Exercise material ▸
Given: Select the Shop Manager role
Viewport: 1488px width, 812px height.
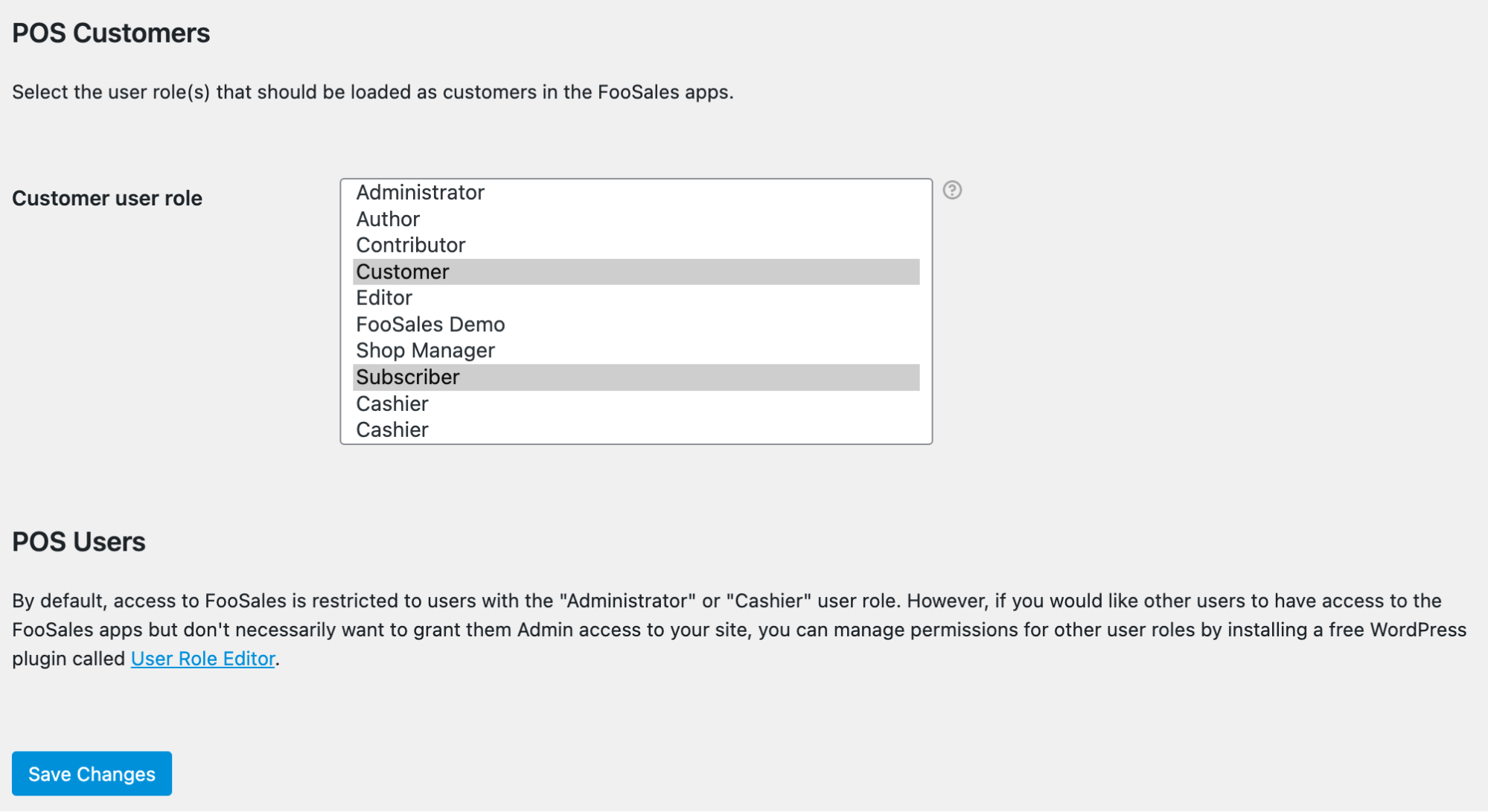Looking at the screenshot, I should pos(425,351).
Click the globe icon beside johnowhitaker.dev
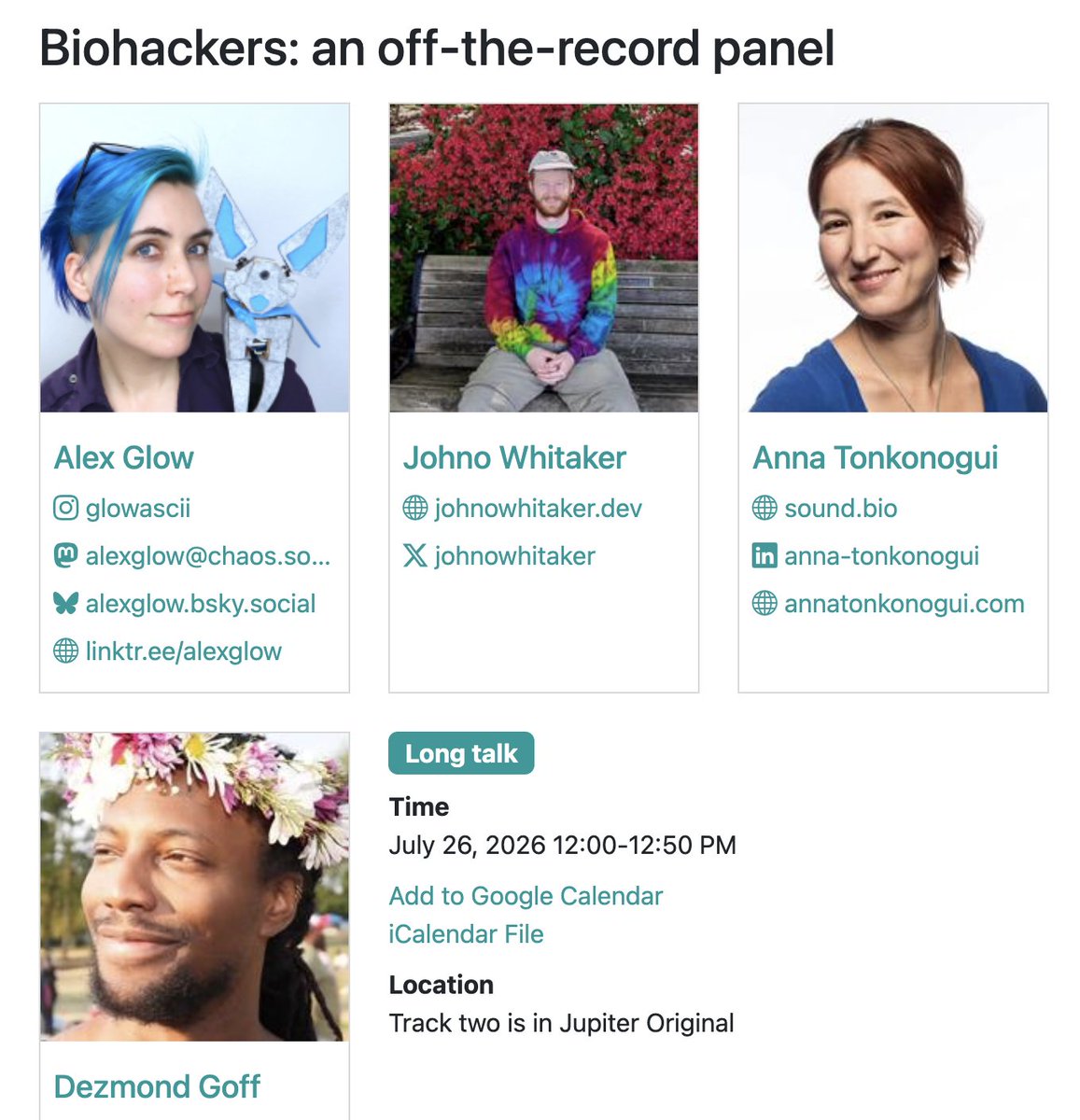1080x1120 pixels. 415,509
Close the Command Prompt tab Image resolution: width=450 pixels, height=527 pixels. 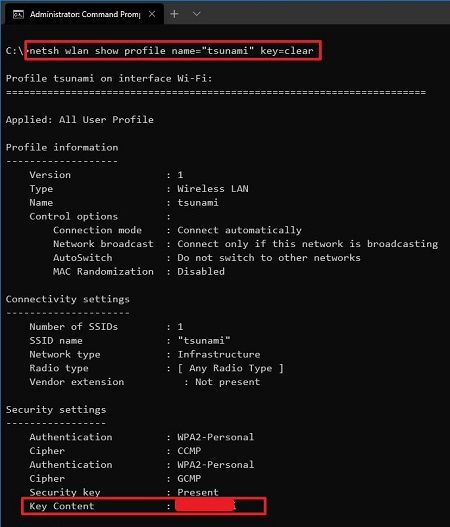pos(152,14)
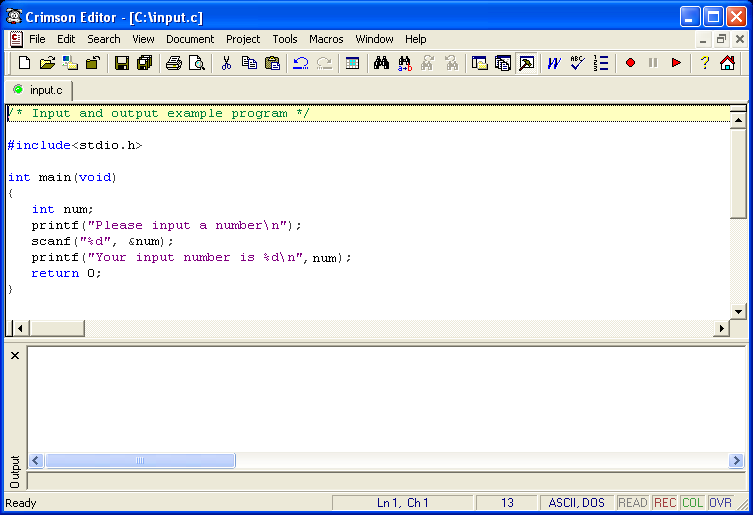Screen dimensions: 753x515
Task: Open Find using the binoculars icon
Action: [x=381, y=63]
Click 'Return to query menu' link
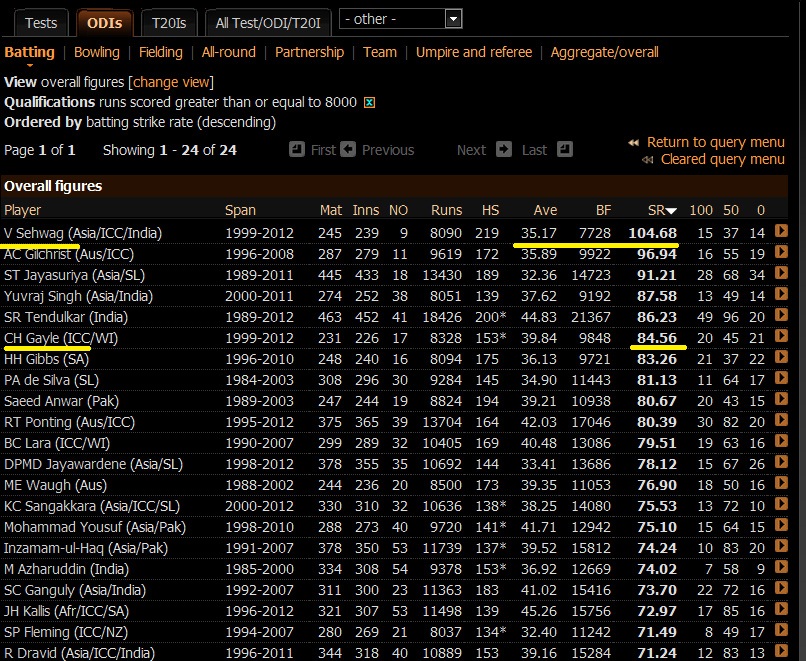This screenshot has height=661, width=806. [x=715, y=142]
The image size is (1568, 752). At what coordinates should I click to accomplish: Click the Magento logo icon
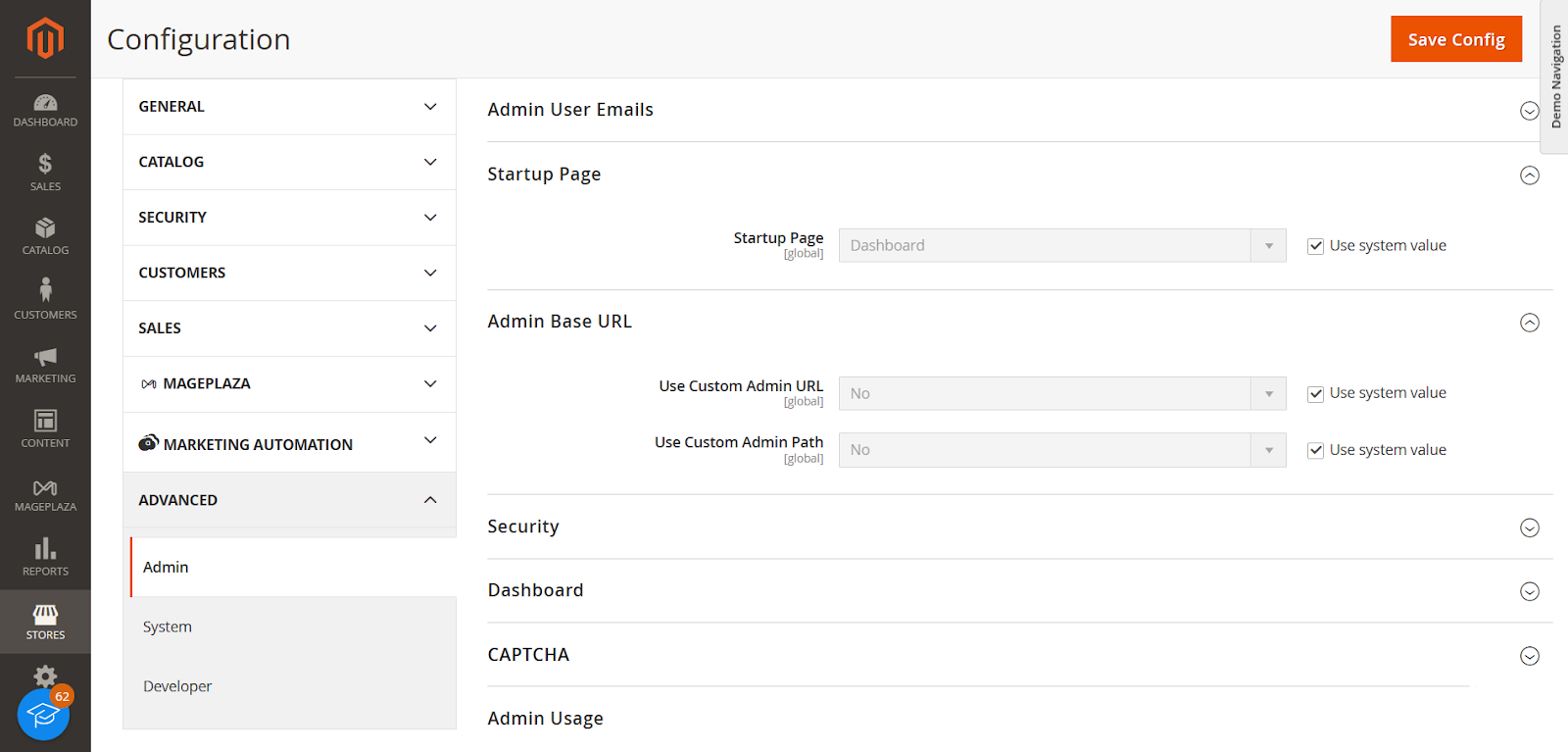(x=45, y=38)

Prompt ▸
Exactly the lines from the line that contains "The image size" through the last line above, and no other lines, must be output, with pictures excluded.

Answer to this task ▸
The image size is (1568, 752). At what coordinates should I click to accomplish: Click the Magento logo icon
(x=45, y=38)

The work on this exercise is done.